EMIGRANTS ARRIVAL: ARRIVALS IN U.S. PORTS
EMIGRANTS SHIPS MANIFESTS FROM 1820
TO 1870
Ships list : Name of the ship ; Port of departure and date when
know ; Port of arrival given by date of arrival, when know.
An INDEX is available on-line. There is also a partial index listing only the passengers for New-Orleans.
The problem with Belgian emigration is the lost of the originals
manifests from Antwerp, the Belgian seaport, except for the years 1855. So I
have to gather the information from other sources.
I found some of those lists of passengers in
- the Web Site Immigrant Ships
Transcribers Guild and extracted the Belgian passengers
- the microfilms for the Port of New York 1820-1870 & Port of New Orleans
, available on-line
- partial lists, for the years 1853 and 1854, in the
Archives of the Belgian Foreign Ministry.
- in books (see "sources" for further reference) :
+ Haven van Antwerpen - Belgische
Emigratie 1855
+ 2005 Belges arrivés en Amérique en
1856.
Those books give a fair account of the emigration from those two years but
wants to be completed by departures from non-Belgian harbors and checked with
the arrivals in New York and other Sea and Lake ports.
- The New York Times "Marine Intelligence" (NYT)columns, for
the supposed date of departure from Antwerp or other haven, and other comments
found in those lines: usually the number of passengers and sometime sea events.
- indexes from various American Ports for the years 1820-1870
There is also entries from various publications (in Belgian Lace
& Dentelle belge for many of them) and sources (see the
Notes at the end of each page).
When I found data concerning the arrival of Belgians immigrants without knowing
the name of the ship, I put them in the "Unknow" ship, hoping some
day to be able to transfer them to their true ship and true year of arrival.

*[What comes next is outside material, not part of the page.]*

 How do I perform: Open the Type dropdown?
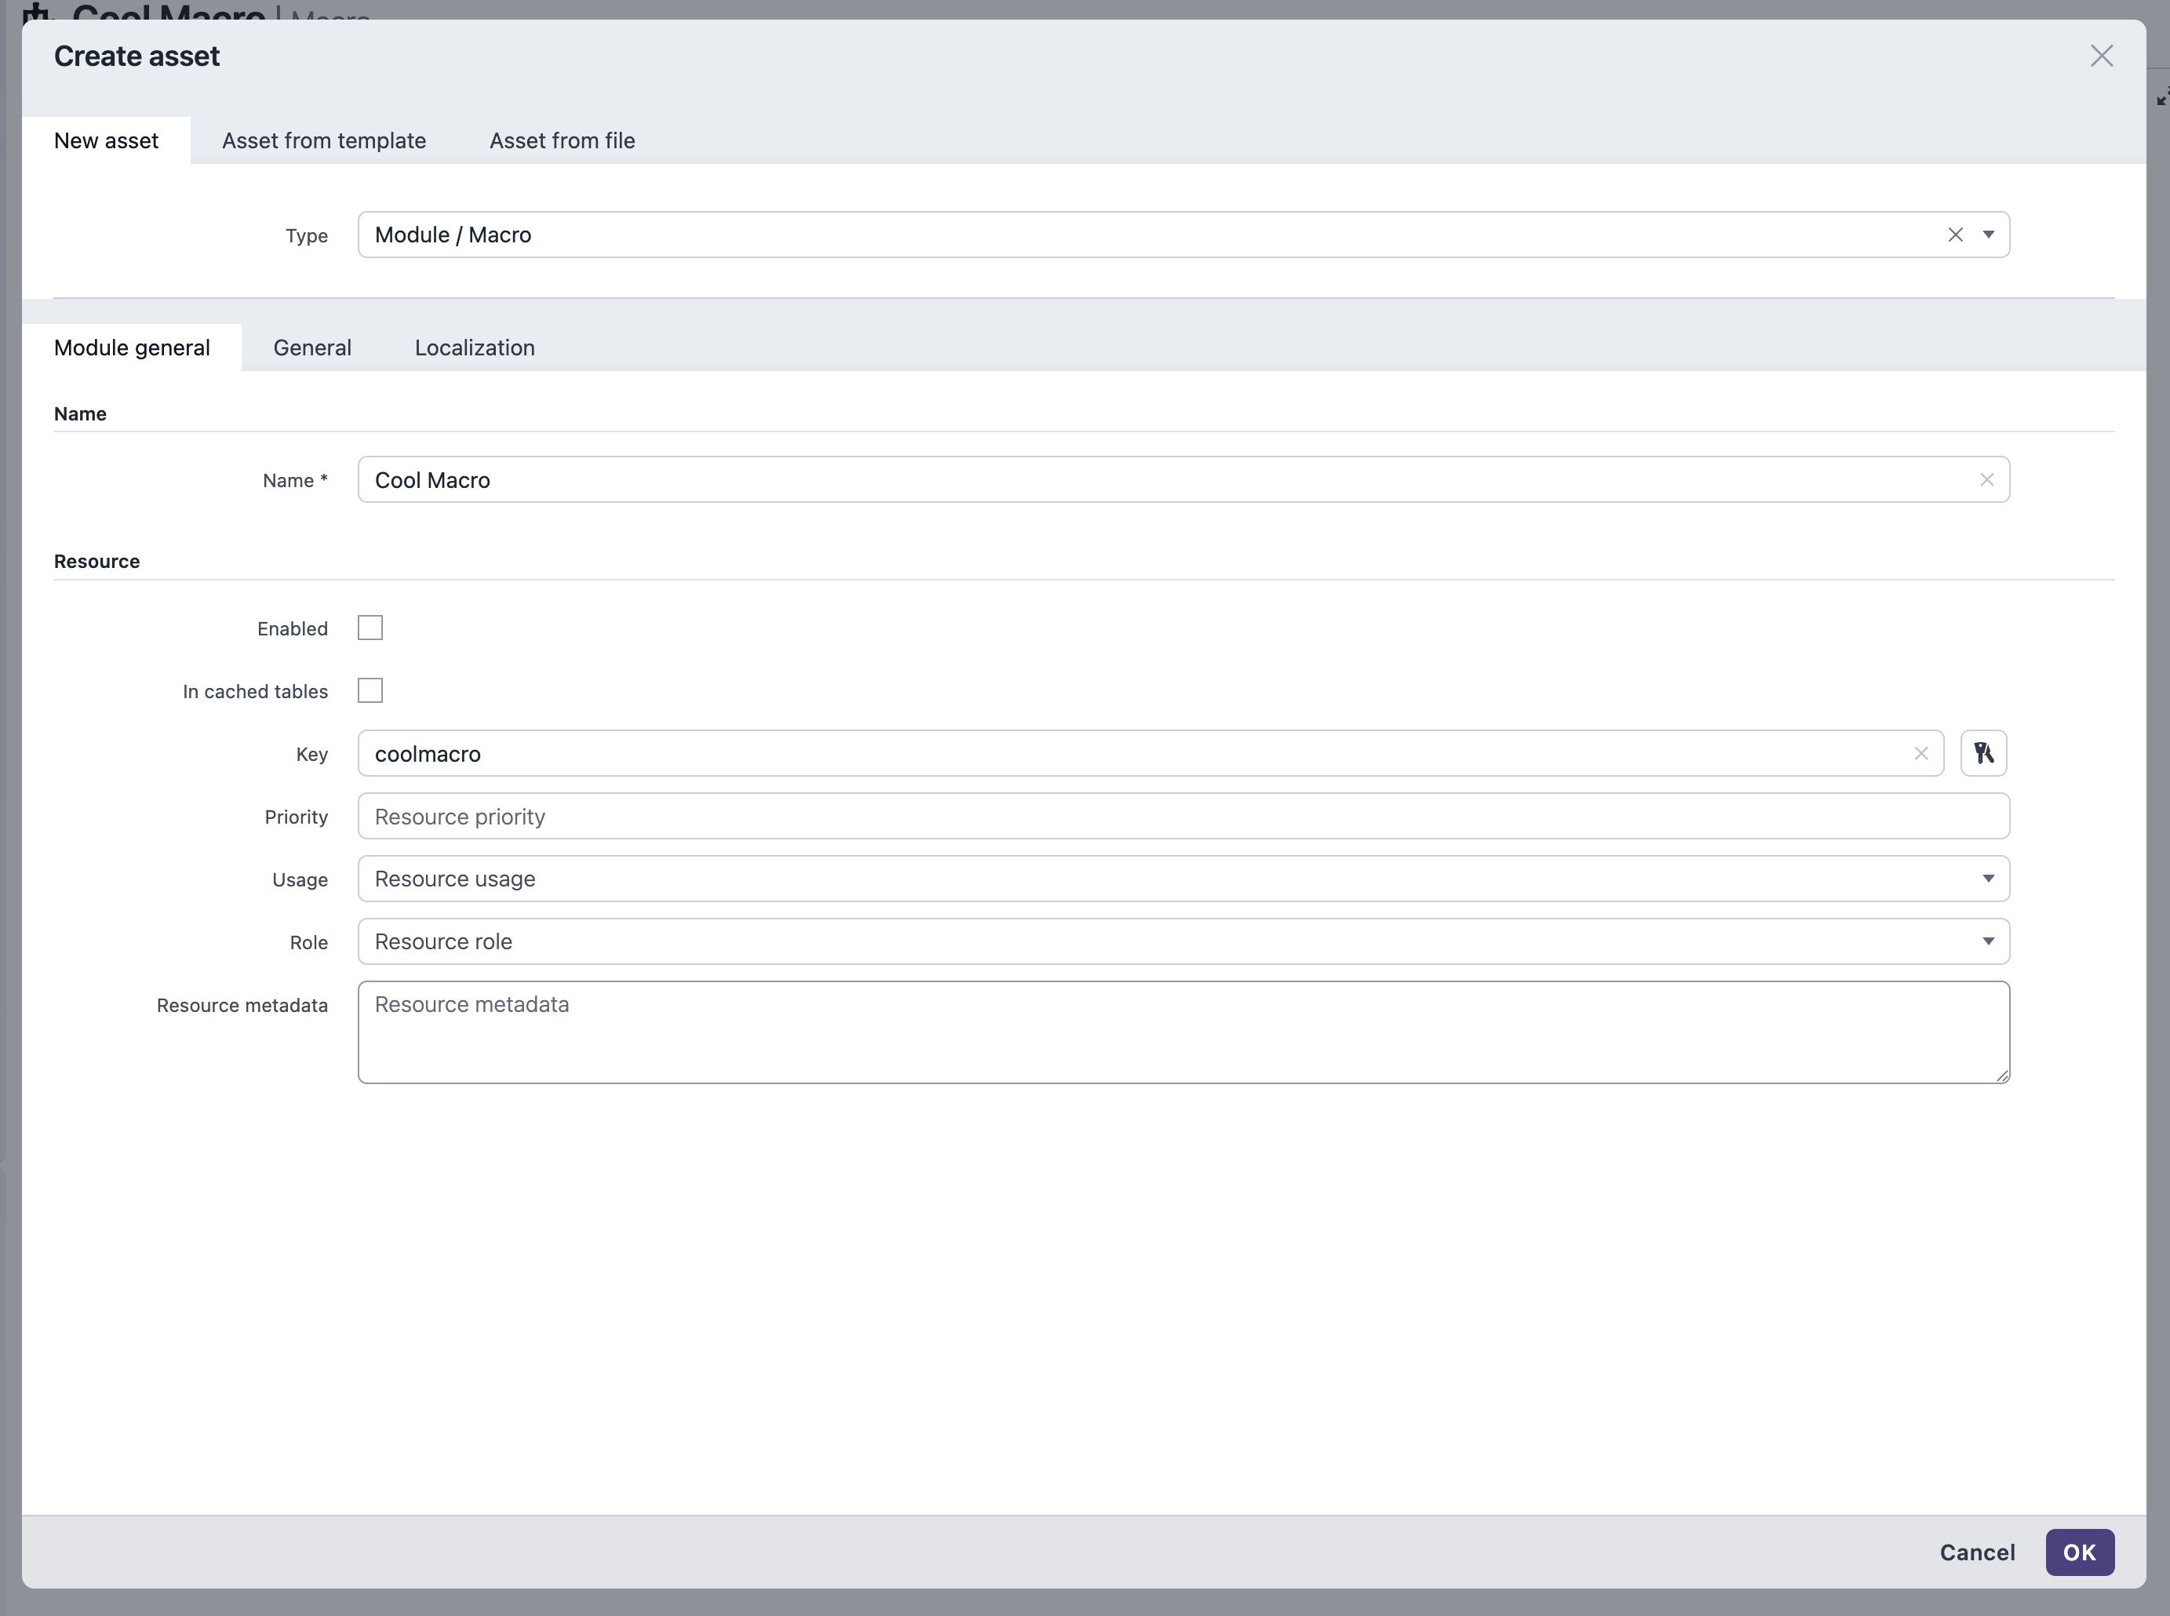click(x=1990, y=235)

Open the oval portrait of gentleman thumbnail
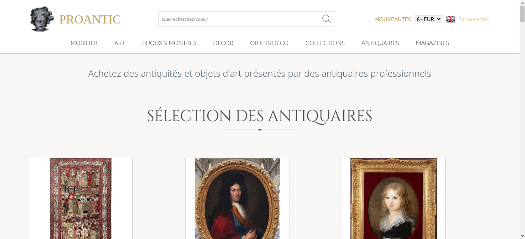(237, 198)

Note: The "Downs" was a roadstead in the English Channel off the east coast of Kent, between the North and the South Foreland. The Downs served as a permanent base for warships patrolling the North Sea, and formed a favourite anchorage during heavy weather, protected on the east by the Goodwin Sands and on the north and west by the coast. It has depths down to 12 fathoms (22 m). Even during southerly gales some shelter was afforded, though under this condition wrecks were not infrequent. The Downs lie between the Strait of Dover and the Thames Estuary, so both merchant ships awaiting an easterly wind to take them down the English Channel and those going up to London gathered there, often for quite long periods. It could be quite a dangerous area. The Goodwin Sands were constantly shifting, and were not always adequately marked. Storms could also drive ships onto the shore or onto the sands.